Каждые полчаса я заглядывала к Стиви. Как только первая доза морфия перестала действовать, ему стало опять хуже, а больше он получить не мог. Но он понимал, что другим еще хуже и что капризничать — это не по-мужски.
Перед заходом солнца за ним приехала карета «скорой помощи» с врачом и сестрой милосердия. Я подвела к нему санитаров и сообщила приятную новость.
— Мне не нужен никакой особый уход, — ответил он.
— Будущий Повелитель Польши нуждается в особом уходе.
Стиви царственно нахмурился.
— Ты поедешь со мной?
Я отрицательно покачала головой.
— Но ты нужна мне!
— Тебе будет оказана лучшая в мире медицинская помощь, а я больше нужна здесь.
Он попытался схватить меня за руку, но его положили на специально удлиненные носилки и унесли. Когда он увидел раненых, лежавших у дороги в ожидании эвакуации, то попросил, чтобы карету скорой помощи загрузили полностью.
Я велела санитарам положить еще троих раненых в машину, встретив при этом возражения со стороны английской сестры милосердия, чье миловидное личико с голубенькими глазками возненавидела сразу же.
— Так угодно князю Веславскому, — отрезала я. Затем описала швейцарскому доктору débridement[42] Стиви и послеоперационный курс лечения.
— Вы оказали большую помощь, сестра. — Лицо доктора было совершенно непроницаемым. — Думаю, что сумею сделать все, что нужно.
Я была слишком измучена, чтобы отреагировать на эту колкость. Перекрестив Стиви, я положила ладонь на его бледную небритую щеку.
— Поцелуй за меня тетю и попроси ее простить мне мою грубость. Слушайся врачей и благослови тебя Господь. — Я быстро пошла прочь, чтобы не разрыдаться.

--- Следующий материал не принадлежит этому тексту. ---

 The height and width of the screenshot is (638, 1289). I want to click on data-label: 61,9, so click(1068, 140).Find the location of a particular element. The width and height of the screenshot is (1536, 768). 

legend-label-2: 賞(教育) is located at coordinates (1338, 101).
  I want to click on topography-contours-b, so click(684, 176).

Почему же я плачу? — удивлялась я, глядя, как «скорая помощь» удаляется в рыжем облаке пыли. И хотя по щекам текли слезы, я была счастлива, что Стиви уехал. Теперь он поправится, с ним будет все хорошо.

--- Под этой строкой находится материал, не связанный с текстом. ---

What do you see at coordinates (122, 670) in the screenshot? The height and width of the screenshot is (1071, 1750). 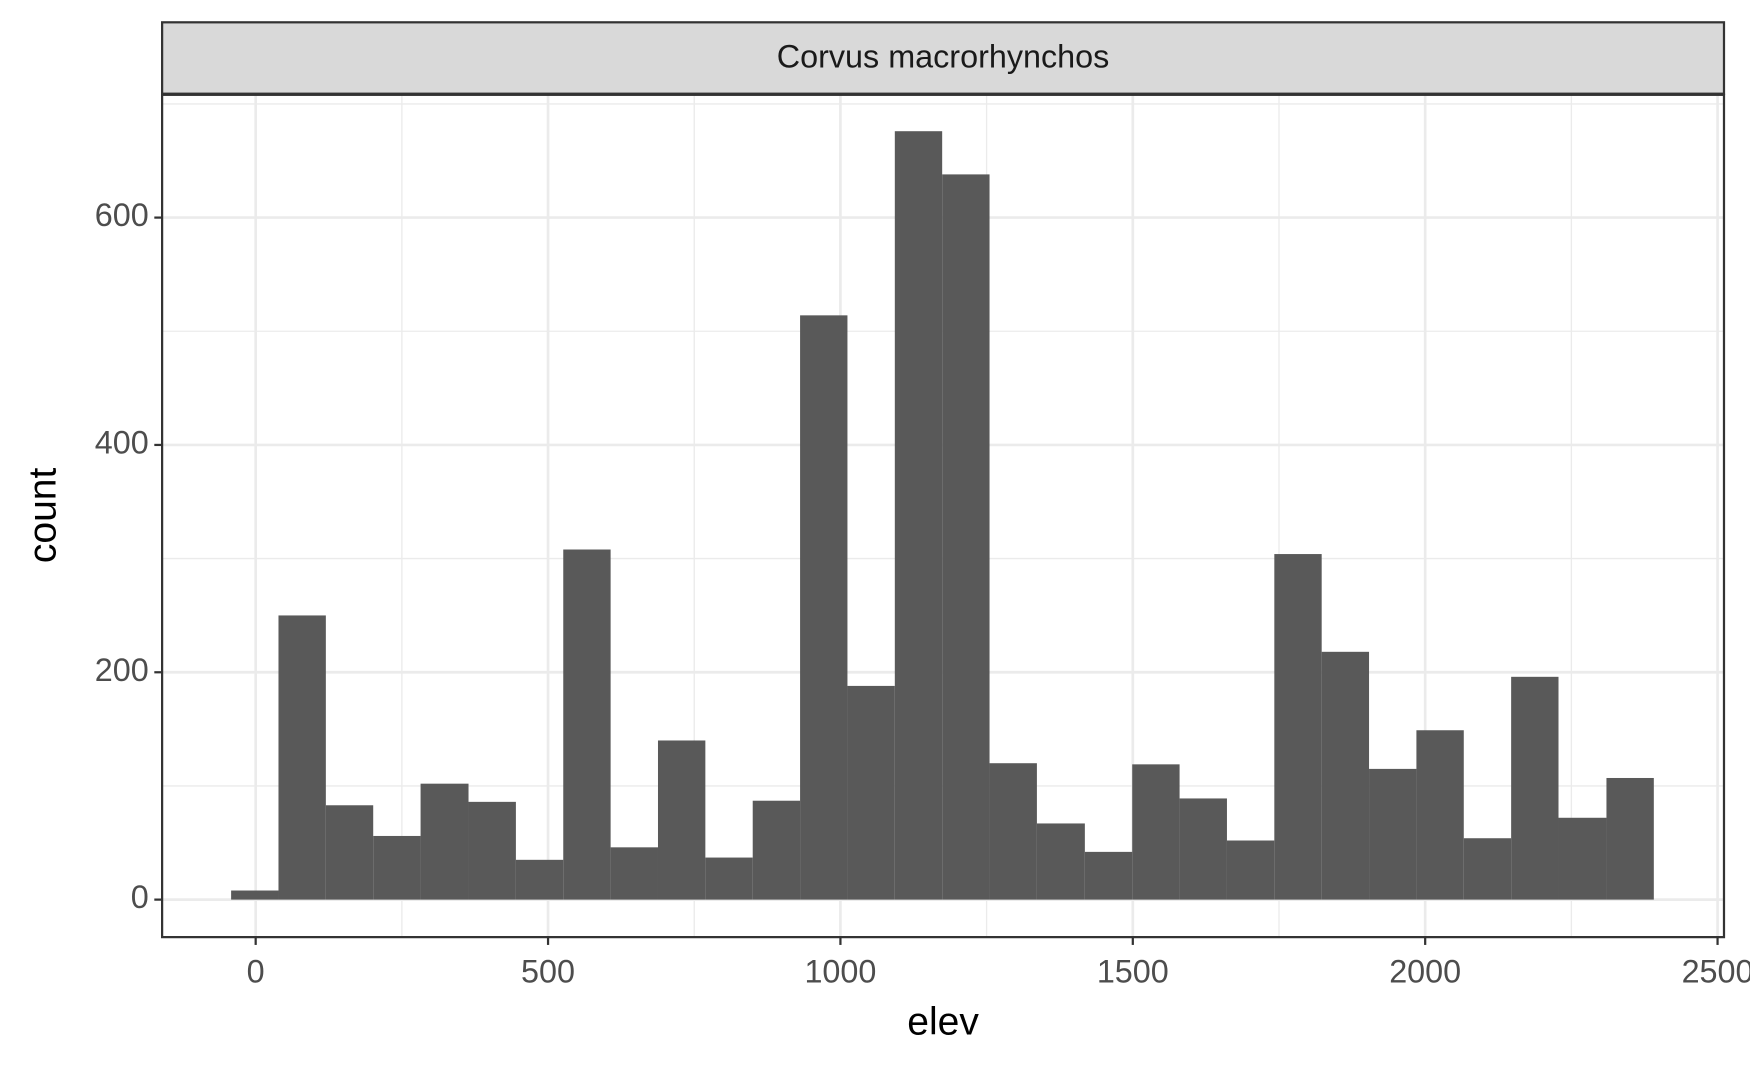 I see `y-tick-label: 200` at bounding box center [122, 670].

Повернувшись к поляне, я увидела все ту же мрачную картину: почерневшие, израненные, оголенные деревья; санитары в окровавленных халатах, шагающие между окровавленными людьми по окровавленной земле. Справа, испуская тошнотворное зловоние, горела куча бинтов, дым разъедал глаза. Слева, стоя одна за другой, обозные лошади помахивали хвостами и трясли головами, отгоняя мух. Было все так же жарко и душно; каждая проезжавшая повозка поднимала облако пыли, оседавшей на деревья, на крыши фургонов, на раненых, на землю.
Я приехала сюда вчера, подумала я, и все было так же, то же самое будет и завтра, и когда это кончится, неизвестно.